= Exercises to complete =
1 – In the passage about incels, what does the word "incel" stand for?
2 – Continue the passage about incels from its final sentence.

= Source text =

In a society such as ours, it is striking how much our perception of who deserves sympathy and empathy is based on gender. So, too, is our understanding of what is a relevant suffering and what we may ridicule and scorn.
Who are the incels?
Through at times sensational journalism, we have been given a glimpse of an online culture. These reports describe groups of men that stand outside of society. Not because of religiosity or ethnicity, but because they perceive themselves as unattractive.
Some of them call themselves incels: involuntary celibate. Men who want sex or close relations to women, but can find neither a girlfriend nor a one-night-stand.
A tiny minority of these have committed serious crimes or acts of terrorism. As a group, they blame women for not choosing them as sexual partners. This seems conspicuous, and can further be seen as an an expression of strong misogyny.
Within these online communities, the members also express a naive biological determinism. Moreover, they believe in a banal version of evolutionary psychology that is otherwise only expressed by the opponents of this approach. Some members of these online communities also encourage the legalisation of rape and terror.
There are some, perhaps prominent members of these online communities, that possess violent and conspirational thoughts and ideas that we, as a society, need to protect ourselves from. We do that in the same way as we fight erroneous statements and radicalisation among other exposed groups, through information, education and care.

= Source material =

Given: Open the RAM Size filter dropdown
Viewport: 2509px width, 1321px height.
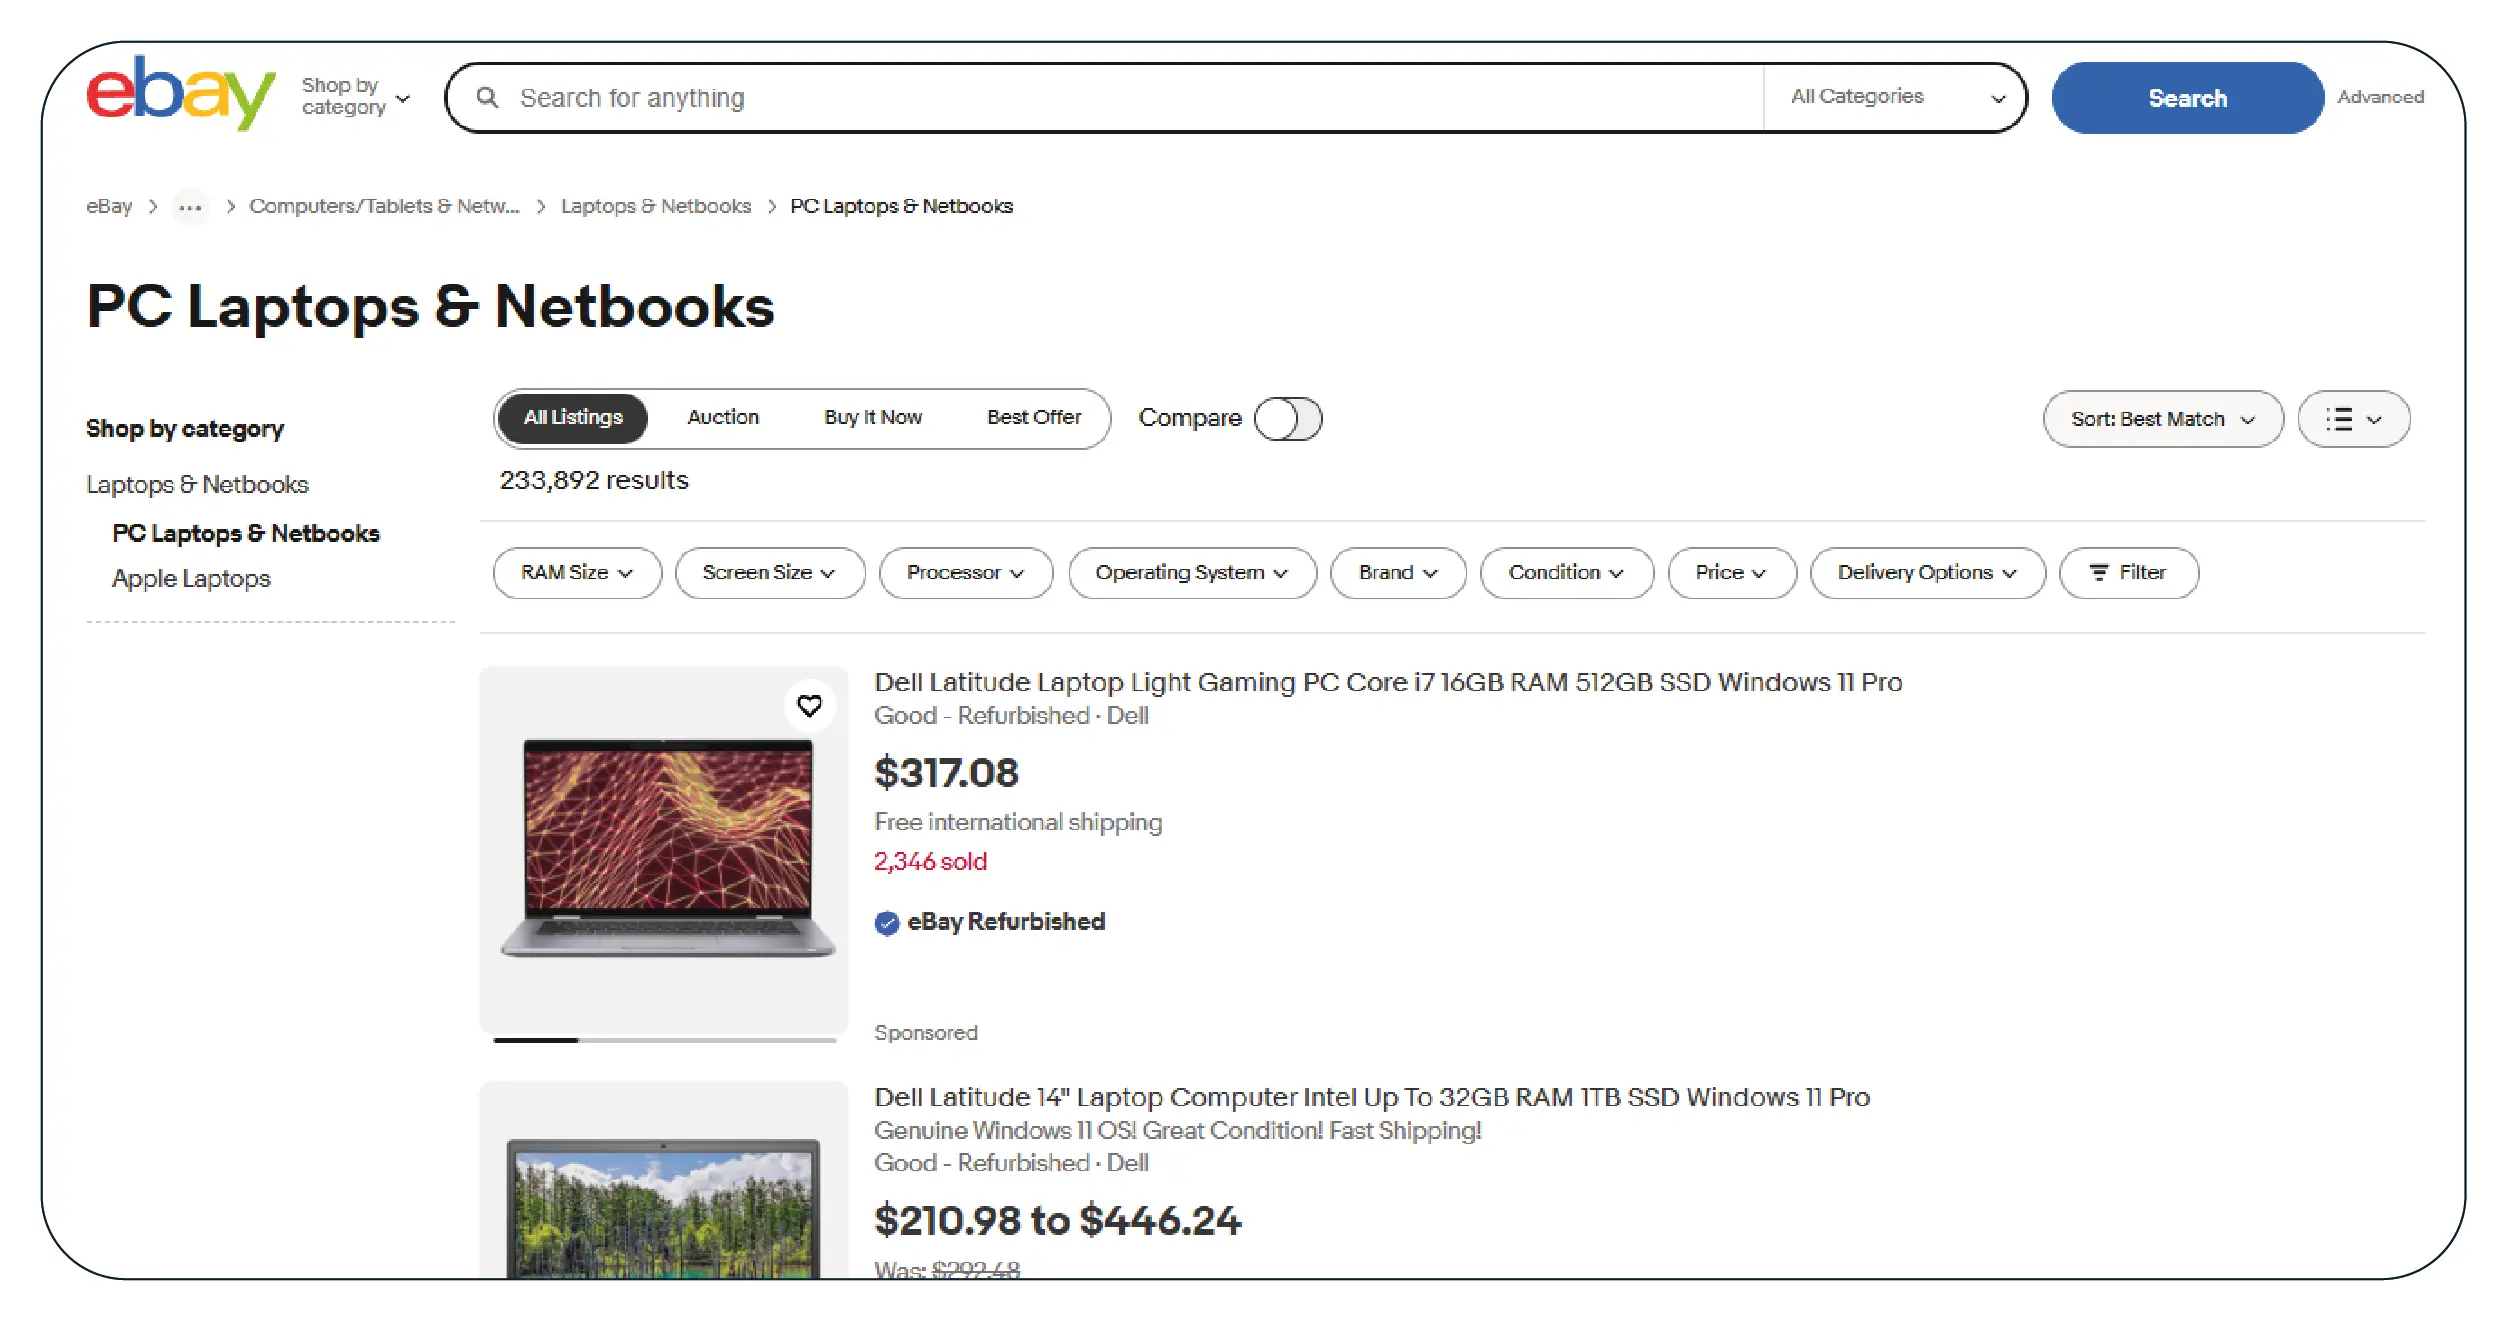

= Outputs for the tasks =
1 – Involuntary celibate.

2 –
Many have psychiatric disorders
A conspicuous number of those who identify themselves as incels seem to have psychiatric disorders. Several show signs of autism. They have symptoms of depression, and they express suicidal thinking. They also show signs of body dysmorphic disorder. This is a condition in which one perceives one’s own looks as repulsive, often because of ideas about one’s own lacking genetic quality.
Hopelessness is also part of their deterministic way of thinking. The problem is that we do not know enough to distinguish repugnant ideology from psychiatric disorder within this group.
‘Disenfranchised young men’ generally make up a risk factor for increased crime, agitation, violence and war. This has been seen as a triggering cause both in the Viking Age and within Portuguese colonialism.
Such behaviour is highly risky, but for those who succeeded, there was also a potentially high pay off in terms of increased reproductive success across an evolutionary time frame. However, it does not benefit society to have men standing on the outside, who have no hope, or who trigger each other’s antisocial behaviour.
An inclusive society should also include those who provoke us. Even when we do not spontaneously empathise with them.
We need more research
The problem is that men who are left behind are not a prioritised area of research. A recent report showing that young men on average perform less well in school than young women in Norway received some attention. But this fact, which entails that a larger group falls outside of society, has not yet resulted in any significant research or discussion about structural changes.
We need less sensational journalism about the incel phenomenon. We need more research, less scorn, and better attempts at actual understanding in order to prevent radicalisation.
How many suffer, and what can we do to include and care for these men? This is an overriding objective for us in our research on sexual psychology and in our collaboration with prominent milieus within the field of conspiracy theory research. We need a broad professional understanding of this phenomenon.
In the current time of Covid-19, health authorities, journalists and clinical psychologists have taken an interest in loneliness and people who are deprived of the intimacy that they desire. At present, many more than usual are in practice incels. We do not believe that this healthy for people in general. Perhaps we should reconsider how absurd and pathetic the incel movement’s complaints really are?